The One-Armed-Boy: A boy’s right arm is amputated in his childhood. When he turns Fifteen, he wants to learn karate and win the championship. He goes to the karate master and requests him to enroll him in the class. The master agrees, but gives the boy only one trick to practice. The other boys, he can see, are learning a variety of other moves. When he asks his master why that is so, the master tells him to carry on with his practice and achieve perfection in that one trick. For almost one year, this boy continues his practice. On the day of the competition, he approaches the ring apprehensively because of his limited repertoire. But to his and others jaw-dropping surprise, he knocks out his first opponent, then the second, and then the third, till he hears a heartening applause and his name being announced as the champion.
With tears in his eyes, he falls at his master’s feet, and asks him how he was able to succeed with his limited knowledge, while his opponents had two hands and knew a greater variety of tricks.
The master replies, “Knowing your handicap, I taught you only one trick, which you did well to master. This trick does have an antidote but to execute it your opponent needs your right arm, which, my boy, you don’t have.”
This story told me even a weakness can help you win.
As my study started bearing fruit, so did my career. I started winning- wealth, status and even a bit of power.

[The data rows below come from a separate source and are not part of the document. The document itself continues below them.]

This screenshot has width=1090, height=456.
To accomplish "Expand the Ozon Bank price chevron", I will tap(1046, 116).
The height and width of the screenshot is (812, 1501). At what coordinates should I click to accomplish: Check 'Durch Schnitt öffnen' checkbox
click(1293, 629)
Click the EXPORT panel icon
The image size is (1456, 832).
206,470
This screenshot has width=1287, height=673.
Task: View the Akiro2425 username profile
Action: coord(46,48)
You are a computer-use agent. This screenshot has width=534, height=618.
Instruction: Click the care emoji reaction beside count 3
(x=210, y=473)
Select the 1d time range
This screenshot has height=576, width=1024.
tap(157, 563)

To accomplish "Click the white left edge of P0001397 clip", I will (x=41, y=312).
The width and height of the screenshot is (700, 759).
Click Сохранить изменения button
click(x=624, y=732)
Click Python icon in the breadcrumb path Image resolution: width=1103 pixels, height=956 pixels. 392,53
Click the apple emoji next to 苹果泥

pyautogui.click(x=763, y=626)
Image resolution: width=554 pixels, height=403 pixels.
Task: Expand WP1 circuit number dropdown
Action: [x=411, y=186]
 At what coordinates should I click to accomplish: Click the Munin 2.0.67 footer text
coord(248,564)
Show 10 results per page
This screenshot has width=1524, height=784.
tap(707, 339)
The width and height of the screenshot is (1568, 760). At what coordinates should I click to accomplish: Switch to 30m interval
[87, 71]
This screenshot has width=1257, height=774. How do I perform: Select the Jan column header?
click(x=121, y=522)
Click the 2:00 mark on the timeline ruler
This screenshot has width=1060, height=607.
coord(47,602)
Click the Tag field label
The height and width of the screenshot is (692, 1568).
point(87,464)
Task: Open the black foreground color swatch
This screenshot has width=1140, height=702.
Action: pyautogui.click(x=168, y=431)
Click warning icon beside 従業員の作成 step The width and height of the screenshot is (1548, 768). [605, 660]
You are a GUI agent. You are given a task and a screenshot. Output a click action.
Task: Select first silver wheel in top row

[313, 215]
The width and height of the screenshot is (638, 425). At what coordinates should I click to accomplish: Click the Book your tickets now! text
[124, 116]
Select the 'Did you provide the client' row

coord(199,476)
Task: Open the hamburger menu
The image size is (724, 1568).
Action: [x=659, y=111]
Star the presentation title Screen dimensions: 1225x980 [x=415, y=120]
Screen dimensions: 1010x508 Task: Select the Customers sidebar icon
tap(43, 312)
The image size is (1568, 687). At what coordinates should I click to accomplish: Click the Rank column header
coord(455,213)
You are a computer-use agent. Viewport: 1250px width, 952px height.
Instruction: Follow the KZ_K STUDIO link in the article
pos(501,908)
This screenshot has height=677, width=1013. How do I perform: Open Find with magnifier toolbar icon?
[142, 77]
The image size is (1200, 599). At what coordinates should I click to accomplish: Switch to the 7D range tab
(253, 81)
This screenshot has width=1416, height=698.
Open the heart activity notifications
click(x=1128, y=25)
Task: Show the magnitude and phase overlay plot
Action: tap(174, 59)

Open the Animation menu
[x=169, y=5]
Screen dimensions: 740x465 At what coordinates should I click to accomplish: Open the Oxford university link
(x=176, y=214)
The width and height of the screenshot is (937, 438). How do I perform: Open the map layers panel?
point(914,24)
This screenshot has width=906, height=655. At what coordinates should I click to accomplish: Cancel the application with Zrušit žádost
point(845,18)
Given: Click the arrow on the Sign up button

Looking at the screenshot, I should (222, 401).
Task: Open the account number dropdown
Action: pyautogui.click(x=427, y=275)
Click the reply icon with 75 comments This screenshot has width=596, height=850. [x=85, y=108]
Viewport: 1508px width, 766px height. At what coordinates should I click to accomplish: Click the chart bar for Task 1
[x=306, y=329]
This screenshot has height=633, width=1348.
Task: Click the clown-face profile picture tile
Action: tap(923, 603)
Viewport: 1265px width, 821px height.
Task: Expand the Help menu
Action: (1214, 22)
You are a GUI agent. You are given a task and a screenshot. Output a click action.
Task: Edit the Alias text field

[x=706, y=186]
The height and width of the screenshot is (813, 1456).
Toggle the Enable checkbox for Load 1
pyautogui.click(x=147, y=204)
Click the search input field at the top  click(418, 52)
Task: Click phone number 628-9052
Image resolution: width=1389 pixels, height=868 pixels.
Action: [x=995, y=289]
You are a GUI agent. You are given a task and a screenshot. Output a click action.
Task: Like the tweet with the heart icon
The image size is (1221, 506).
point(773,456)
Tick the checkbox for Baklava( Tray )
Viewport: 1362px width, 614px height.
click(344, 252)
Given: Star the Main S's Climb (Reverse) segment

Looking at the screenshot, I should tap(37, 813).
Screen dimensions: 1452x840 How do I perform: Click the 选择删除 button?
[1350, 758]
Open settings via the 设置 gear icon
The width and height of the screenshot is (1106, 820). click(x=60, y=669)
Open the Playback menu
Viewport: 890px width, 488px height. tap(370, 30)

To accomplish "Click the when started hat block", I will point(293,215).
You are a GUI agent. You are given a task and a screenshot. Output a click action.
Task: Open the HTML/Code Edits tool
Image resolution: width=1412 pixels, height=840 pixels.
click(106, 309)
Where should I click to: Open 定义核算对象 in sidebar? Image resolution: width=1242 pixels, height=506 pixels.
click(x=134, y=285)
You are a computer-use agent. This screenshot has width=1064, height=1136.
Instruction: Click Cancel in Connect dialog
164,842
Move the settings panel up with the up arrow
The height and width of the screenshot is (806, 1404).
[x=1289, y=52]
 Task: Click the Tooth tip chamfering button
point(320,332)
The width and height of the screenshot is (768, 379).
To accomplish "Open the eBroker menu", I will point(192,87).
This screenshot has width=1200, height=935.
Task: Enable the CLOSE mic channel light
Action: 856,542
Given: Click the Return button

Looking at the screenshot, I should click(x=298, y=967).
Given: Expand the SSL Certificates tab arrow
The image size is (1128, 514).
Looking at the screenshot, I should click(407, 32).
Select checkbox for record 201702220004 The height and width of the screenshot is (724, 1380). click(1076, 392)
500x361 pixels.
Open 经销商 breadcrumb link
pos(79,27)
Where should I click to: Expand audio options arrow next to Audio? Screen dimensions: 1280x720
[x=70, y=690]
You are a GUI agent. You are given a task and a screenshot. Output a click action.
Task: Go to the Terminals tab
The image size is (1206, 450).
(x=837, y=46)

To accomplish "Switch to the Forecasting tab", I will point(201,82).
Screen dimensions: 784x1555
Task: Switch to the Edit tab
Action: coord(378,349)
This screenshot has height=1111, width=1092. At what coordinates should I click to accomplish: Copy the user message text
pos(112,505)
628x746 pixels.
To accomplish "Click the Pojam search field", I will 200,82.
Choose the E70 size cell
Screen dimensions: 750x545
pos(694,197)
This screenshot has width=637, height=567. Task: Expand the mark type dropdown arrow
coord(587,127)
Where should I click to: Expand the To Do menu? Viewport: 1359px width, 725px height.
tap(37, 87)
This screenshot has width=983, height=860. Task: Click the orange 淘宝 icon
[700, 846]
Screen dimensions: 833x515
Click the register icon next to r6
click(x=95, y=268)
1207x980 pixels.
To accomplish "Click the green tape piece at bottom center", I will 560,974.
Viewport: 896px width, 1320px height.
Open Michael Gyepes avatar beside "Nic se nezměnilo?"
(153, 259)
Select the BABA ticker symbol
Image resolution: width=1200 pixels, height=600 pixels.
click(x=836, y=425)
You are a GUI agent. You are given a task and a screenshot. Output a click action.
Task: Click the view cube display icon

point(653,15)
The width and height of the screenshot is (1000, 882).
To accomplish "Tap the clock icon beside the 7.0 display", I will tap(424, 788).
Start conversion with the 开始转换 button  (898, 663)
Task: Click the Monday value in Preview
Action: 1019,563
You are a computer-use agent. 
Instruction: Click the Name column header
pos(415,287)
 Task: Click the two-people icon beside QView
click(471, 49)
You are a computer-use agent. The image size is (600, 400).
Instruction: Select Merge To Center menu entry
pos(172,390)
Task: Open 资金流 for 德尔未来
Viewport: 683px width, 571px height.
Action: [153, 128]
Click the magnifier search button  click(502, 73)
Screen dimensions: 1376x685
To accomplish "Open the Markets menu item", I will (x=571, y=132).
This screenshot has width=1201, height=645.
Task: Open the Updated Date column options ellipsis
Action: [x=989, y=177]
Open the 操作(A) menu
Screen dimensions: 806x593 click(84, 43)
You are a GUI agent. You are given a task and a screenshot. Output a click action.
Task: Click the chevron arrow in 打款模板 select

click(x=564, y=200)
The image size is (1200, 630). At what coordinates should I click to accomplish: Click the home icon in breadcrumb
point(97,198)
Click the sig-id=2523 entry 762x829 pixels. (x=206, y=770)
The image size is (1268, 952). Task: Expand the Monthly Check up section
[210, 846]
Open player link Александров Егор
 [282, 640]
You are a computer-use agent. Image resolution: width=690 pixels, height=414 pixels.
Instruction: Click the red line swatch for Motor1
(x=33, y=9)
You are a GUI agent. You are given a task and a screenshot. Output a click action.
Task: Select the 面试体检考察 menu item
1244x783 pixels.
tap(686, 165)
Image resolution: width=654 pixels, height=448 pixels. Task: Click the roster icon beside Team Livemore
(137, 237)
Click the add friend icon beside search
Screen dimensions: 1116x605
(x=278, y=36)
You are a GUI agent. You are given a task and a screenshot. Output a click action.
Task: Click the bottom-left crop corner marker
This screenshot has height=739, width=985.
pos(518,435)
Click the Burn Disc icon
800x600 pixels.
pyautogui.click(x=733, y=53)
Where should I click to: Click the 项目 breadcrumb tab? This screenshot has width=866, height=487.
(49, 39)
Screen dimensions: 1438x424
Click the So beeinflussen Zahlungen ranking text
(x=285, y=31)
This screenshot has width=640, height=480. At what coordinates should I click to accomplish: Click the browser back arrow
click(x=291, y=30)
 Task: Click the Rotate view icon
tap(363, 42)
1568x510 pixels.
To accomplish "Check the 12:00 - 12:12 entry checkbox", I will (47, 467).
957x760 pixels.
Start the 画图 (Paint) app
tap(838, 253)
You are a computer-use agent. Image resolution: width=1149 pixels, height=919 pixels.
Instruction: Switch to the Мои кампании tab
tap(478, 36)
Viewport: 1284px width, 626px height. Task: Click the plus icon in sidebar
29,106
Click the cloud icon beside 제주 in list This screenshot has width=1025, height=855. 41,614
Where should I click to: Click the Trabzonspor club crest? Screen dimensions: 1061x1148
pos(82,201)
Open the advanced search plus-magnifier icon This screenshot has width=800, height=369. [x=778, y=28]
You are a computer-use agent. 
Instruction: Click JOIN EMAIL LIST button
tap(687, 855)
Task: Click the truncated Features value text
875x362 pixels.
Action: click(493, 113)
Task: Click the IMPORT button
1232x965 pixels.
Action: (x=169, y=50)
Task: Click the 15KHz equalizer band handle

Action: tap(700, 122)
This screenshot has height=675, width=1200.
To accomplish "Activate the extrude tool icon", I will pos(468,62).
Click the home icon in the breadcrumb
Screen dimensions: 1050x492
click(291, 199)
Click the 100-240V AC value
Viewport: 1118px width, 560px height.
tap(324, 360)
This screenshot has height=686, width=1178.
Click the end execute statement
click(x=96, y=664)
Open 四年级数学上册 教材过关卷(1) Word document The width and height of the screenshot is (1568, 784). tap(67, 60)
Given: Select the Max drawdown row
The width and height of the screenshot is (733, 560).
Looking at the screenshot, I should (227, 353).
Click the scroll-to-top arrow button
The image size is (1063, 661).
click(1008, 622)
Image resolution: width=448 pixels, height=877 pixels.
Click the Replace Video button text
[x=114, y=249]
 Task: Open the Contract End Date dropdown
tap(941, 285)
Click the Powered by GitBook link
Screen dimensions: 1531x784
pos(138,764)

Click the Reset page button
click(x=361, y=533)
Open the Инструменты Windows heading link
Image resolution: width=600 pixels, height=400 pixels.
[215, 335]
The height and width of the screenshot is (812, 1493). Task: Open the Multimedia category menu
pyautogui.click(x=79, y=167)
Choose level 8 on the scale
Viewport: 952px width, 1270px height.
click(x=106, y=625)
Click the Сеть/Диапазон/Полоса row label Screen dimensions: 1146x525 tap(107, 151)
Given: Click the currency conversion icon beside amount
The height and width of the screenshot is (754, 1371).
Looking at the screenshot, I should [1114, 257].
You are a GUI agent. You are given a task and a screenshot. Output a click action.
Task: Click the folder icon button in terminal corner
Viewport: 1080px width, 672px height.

The Boy Watching the Football Game: A student and a teacher are witnessing a football game. The student asks, “The poor ball gets kicked so badly. Who is at fault, the players or the ball?”
The teacher answers, “The ball. If it were not so full of air it would never get kicked.”
So be modest, as modesty will reduce the jealous vibes you attract, will help you collaborate with others like yourself and consolidate your power base.
The Young Man Who Didn’t Get Justice: Machiavelli gives a striking example as to why the ruler should stay just and should have the courage to punish serious offences no matter how powerful the offender. Alexander’s father, King Philip of Macedonia, had an escort, a beautiful and noble youth called Pausanias. In his court there was Attalus also, who was one of the powerful men close to Philip. Attalus was enamoured of Pausanias, but faced with strong resistance, he decided upon deceit and force. Pausanias was kidnapped and taken to an isolated place. Here, not only Attalus abused him sexually, but also motivated other men to use him in a like manner and humiliate him. After this humiliation Pausanias again and again beseeched King Philip for justice, who promised to avenge him. But rather than punishing Attalus, Philip promoted him as governor of the province of Greece. Now Pausanias’ wrath was not against Attalus, but against King Philip. On the morning King Philip’s daughter was tying her nuptial knot with Prince of Epirus, and the unjust king was on his way to the temple to participate in the ceremony, Pausanias assassinated him.
So when you reach the top of the pyramid, stay just. A leader is expected to show courage and dispense justice.